Extract every line of text from the data below word for word, leaving out the pictures.

DATA TO PROCESS –
"""

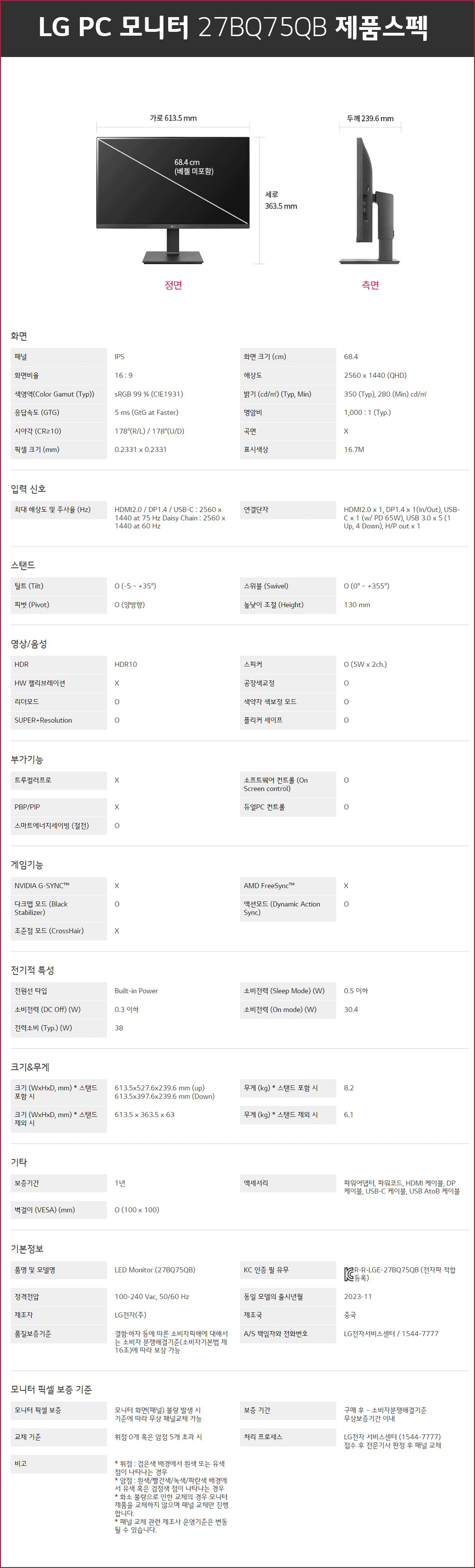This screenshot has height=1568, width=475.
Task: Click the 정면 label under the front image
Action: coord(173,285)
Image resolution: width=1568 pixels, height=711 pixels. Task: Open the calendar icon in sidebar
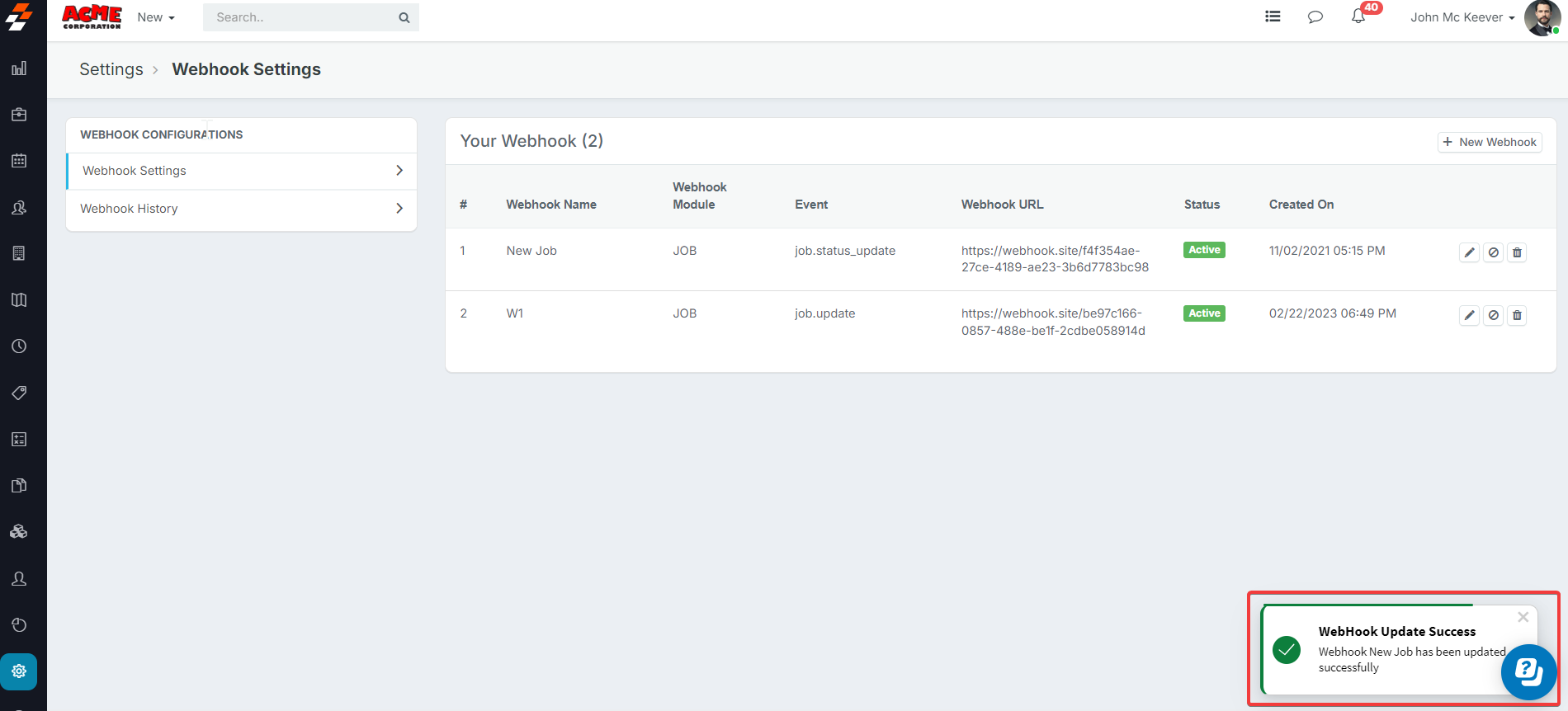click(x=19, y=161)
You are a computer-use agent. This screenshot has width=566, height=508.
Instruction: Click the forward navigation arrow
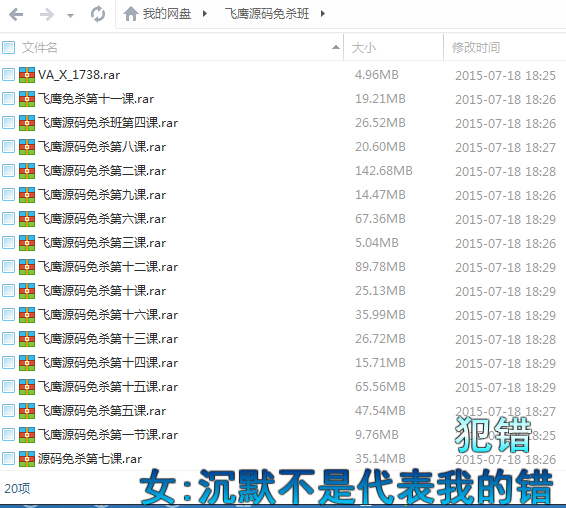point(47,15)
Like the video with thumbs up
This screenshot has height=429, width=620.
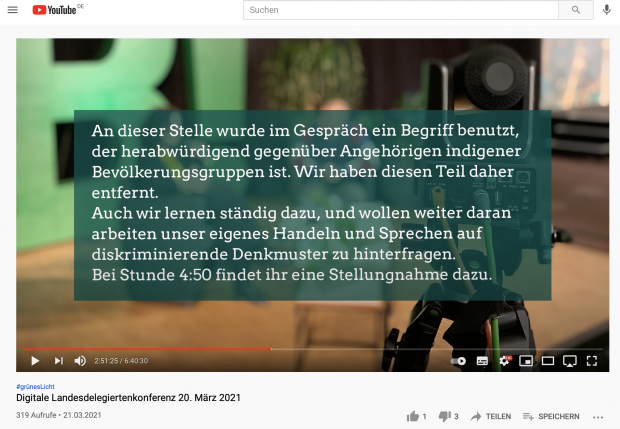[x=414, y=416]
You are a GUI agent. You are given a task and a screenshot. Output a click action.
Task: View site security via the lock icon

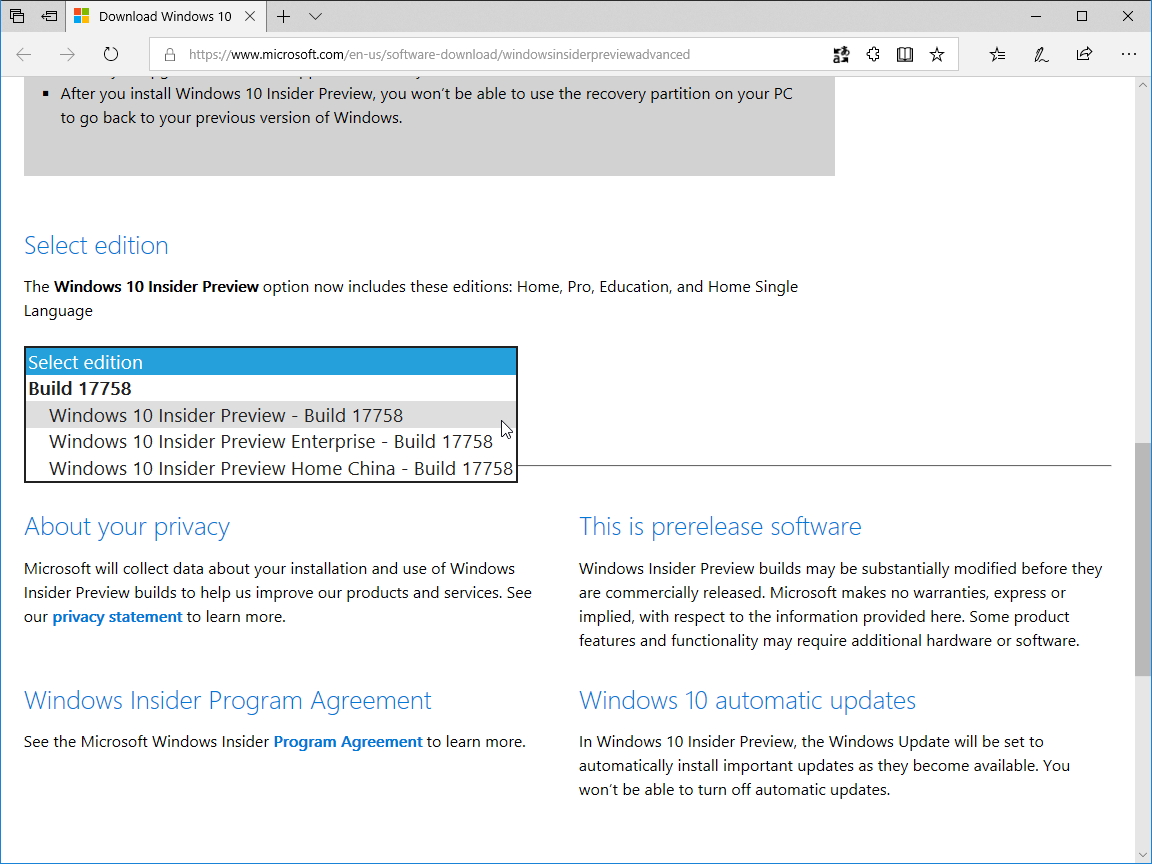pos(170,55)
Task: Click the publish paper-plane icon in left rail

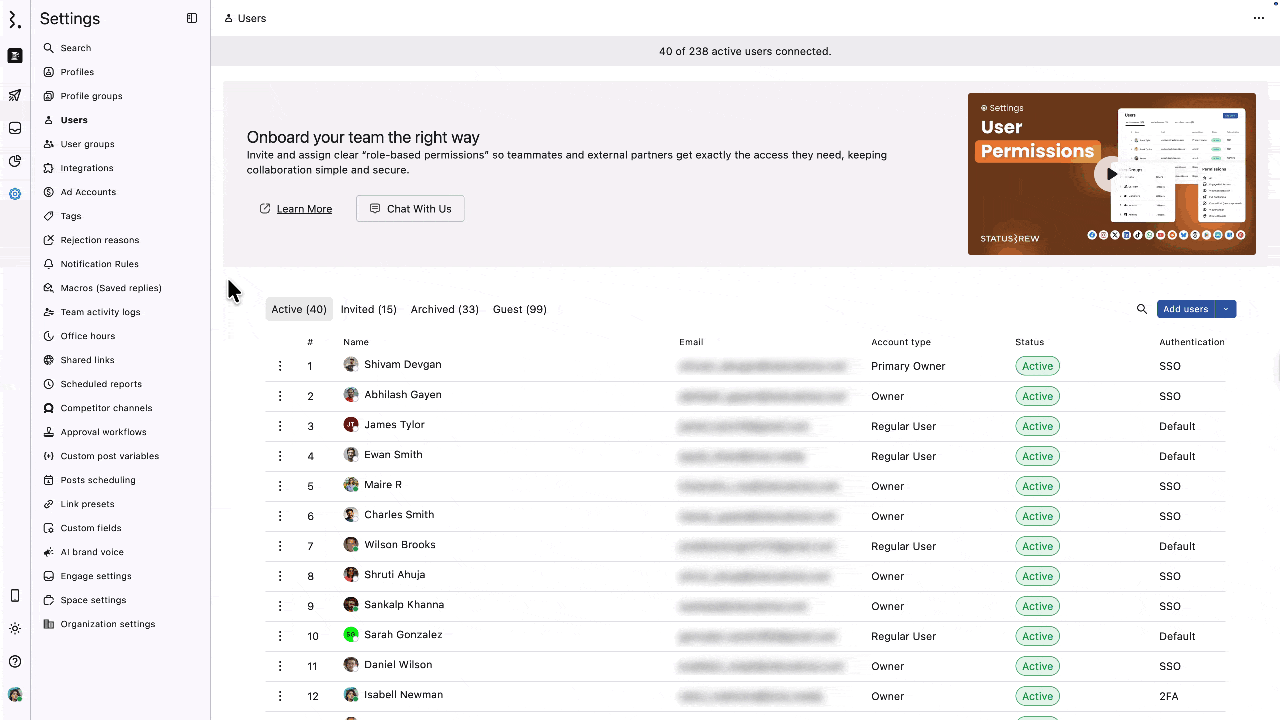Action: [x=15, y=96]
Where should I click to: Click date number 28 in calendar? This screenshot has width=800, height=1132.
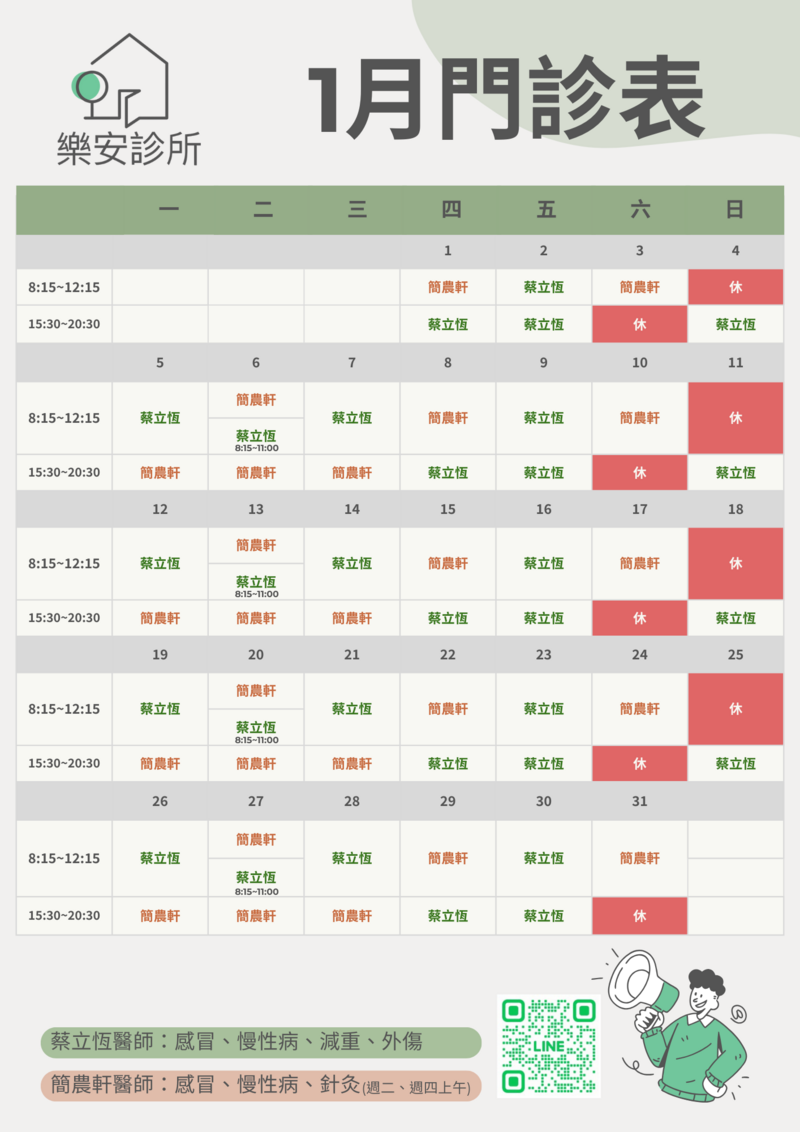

"""

RESULT OF THIS EXERCISE –
This screenshot has height=1568, width=475.
Task: Click the 정면 label under the front image
Action: coord(173,285)
Image resolution: width=1568 pixels, height=711 pixels. Task: Open the calendar icon in sidebar
click(x=19, y=161)
You are a computer-use agent. This screenshot has width=566, height=508.
Instruction: Click the forward navigation arrow
point(47,15)
Like the video with thumbs up
This screenshot has height=429, width=620.
[x=414, y=416]
You are a GUI agent. You are given a task and a screenshot. Output a click action.
Task: View site security via the lock icon

pos(170,55)
Task: Click the publish paper-plane icon in left rail

Action: [x=15, y=96]
Where should I click to: Click date number 28 in calendar? This screenshot has width=800, height=1132.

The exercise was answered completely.